Our quoted dimensions are for the size of paper containing the images, not the printed image itself. We do not alter the aspect ratio, nor do we crop or resize the artists’ originals. All of our prints have a minimum border of .5 inches to allow for framing.

Artist Statement


Split Rock Golf Course (now partnered with the adjacent Pelham Bay Golf Course to form a 36-hole municipal facility) is in the Bronx. Designed in 1934 by John Van Kleek, a forgotten hero of the world of golf green architecture, using funds from the Works Progress Administration (WPA), it is a championship caliber course (the closing hole, we're told, requires a tee shot that involves hitting the ball around one of the oldest white oak trees in the city).

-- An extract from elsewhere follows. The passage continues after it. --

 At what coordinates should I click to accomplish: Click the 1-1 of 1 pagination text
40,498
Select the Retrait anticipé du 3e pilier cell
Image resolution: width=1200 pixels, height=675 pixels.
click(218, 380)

It was highly regarded at its debut, and even Bobby Jones, the only amateur golfer to have won the (pre-Masters) Grand Slam (all four major championships) in the same year (and namesake to his own modern-era line of golf clothes and equipment) raved about Split Rock in an interview with the New York Times in 1936. In this image of the Pro Shop, taken on September 10, 1940, we see the evidence of the era in the light fixtures and typography of the signage. Far from the experience of today's big-box sporting goods stores and over-sponsored apparel, there's an elegance and gentility in the air, the golfer of the 1940s shopped for his and her clubs in an entirely different way, wearing clothes very unlike today's styles.